- _TASKS FOR THIS EXERCISE_:
1/ In the decoding fields documentation, which backend is stated to use the `beam_size` field?
2/ In the decoding fields documentation, write out the part starting with "Remote OpenAI-compatible models" and going on through "compatibility and ignored.", and swap "ignored" for "discarded".

- _SUPPLIED PASSAGE_:
▶
Supported decoding fields:

Field	Type	Notes
`beam_size`	`int`	Used by CT2. Accepted but ignored by most sampling backends.
`top_k`	`int`	Sampling control where supported.
`top_p`	`float`	Sampling control where supported.
`temperature`	`float`	Sampling control where supported.
`repetition_penalty`	`float`	Repetition penalty where supported.
`max_tokens`	`int`	Maximum generated output tokens.
`stop`	`list[string]`	Extra stop strings merged with model-format stop strings where applicable.

Remote OpenAI-compatible models map temperature, top_p, max_tokens, and stop to upstream Chat Completions requests. Other decoding fields are accepted for schema compatibility and ignored.

Multimodal Input

A plain string is text input. An array uses the OpenAI-style content-item shape:

{
  "model": "gemma-4-26b-a4b-it-ud-q5ks-llama-server",
  "instructions": "Describe the image briefly.",
  "input": [
    { "type": "text", "text": "What does this menu say?" },
    { "type": "image_url", "image_url": { "url": "data:image/jpeg;base64,/9j/4AAQSkZJRg..." } }
  ],
  "stream": false,
  "decoding": {
    "temperature": 0,
    "max_tokens": 512
  }
}

Content item types:

{ "type": "text", "text": "..." }
{ "type": "image_url", "image_url": { "url": "...", "detail": "auto" } }

Image URLs may be data:image/...;base64,..., file://..., or http(s)://... depending on the backend's own loader support.
◀
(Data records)
▶
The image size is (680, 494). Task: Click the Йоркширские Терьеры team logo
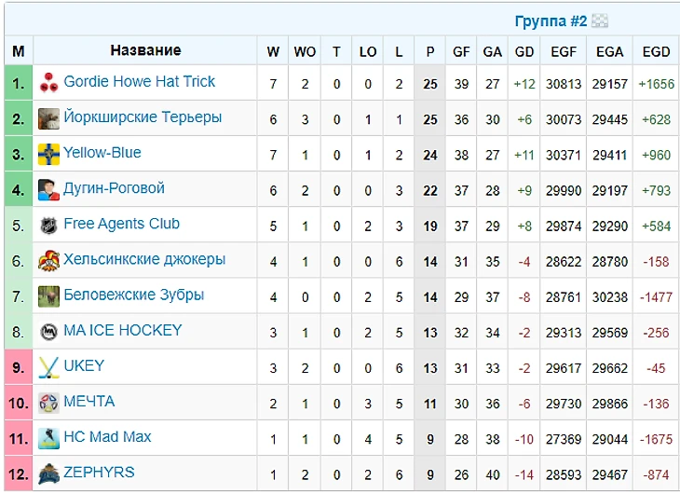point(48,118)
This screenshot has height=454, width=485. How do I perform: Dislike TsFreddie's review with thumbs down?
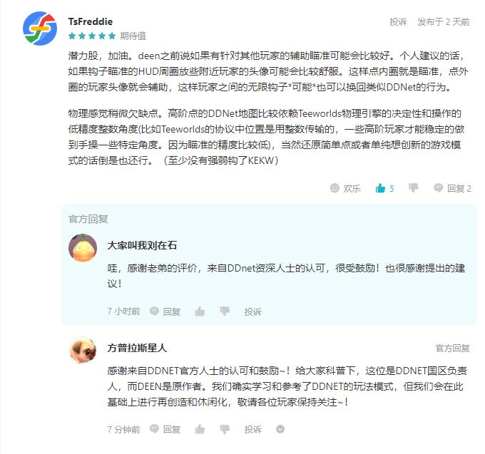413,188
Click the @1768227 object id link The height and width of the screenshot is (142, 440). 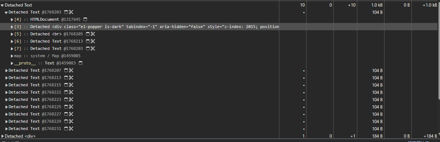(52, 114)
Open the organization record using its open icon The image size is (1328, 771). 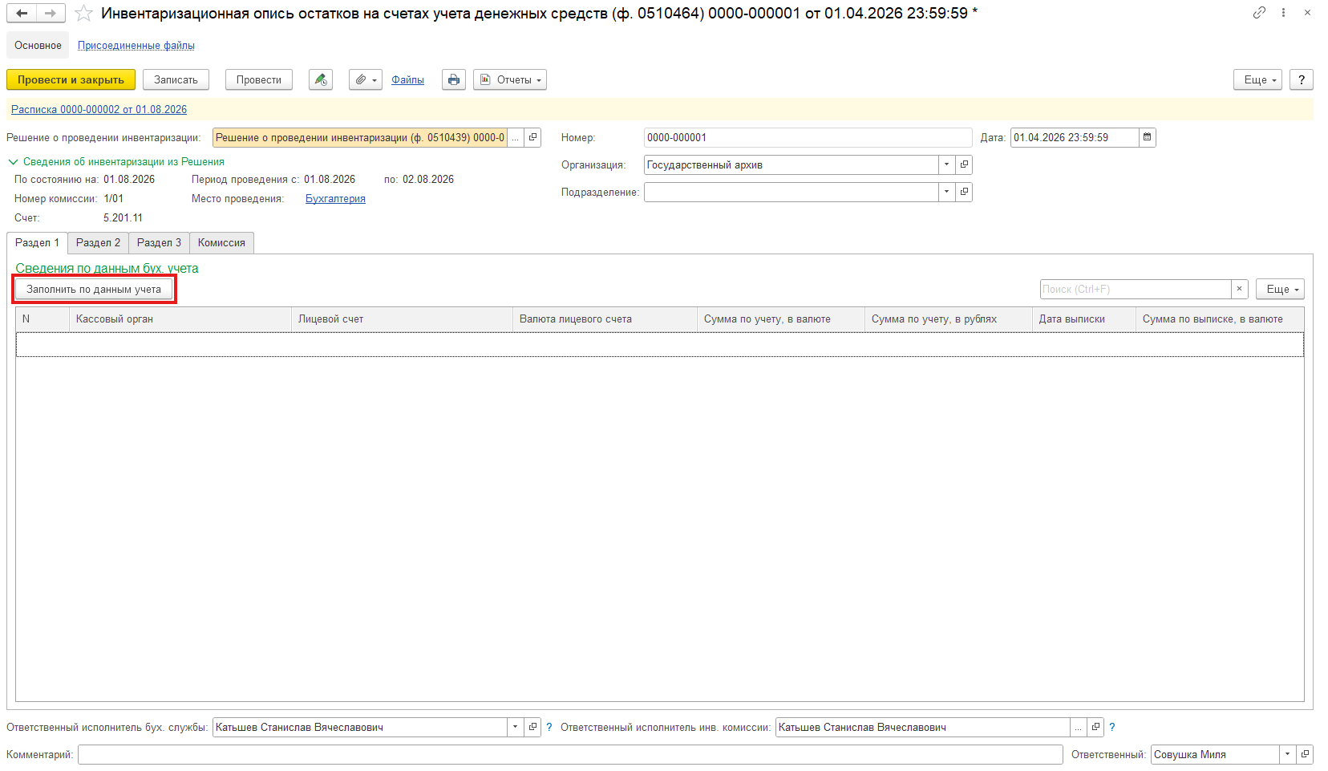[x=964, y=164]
◀
- _OUTPUTS IN ORDER_:
1/ CT2

2/
Remote OpenAI-compatible models map temperature, top_p, max_tokens, and stop to upstream Chat Completions requests. Other decoding fields are accepted for schema compatibility and discarded.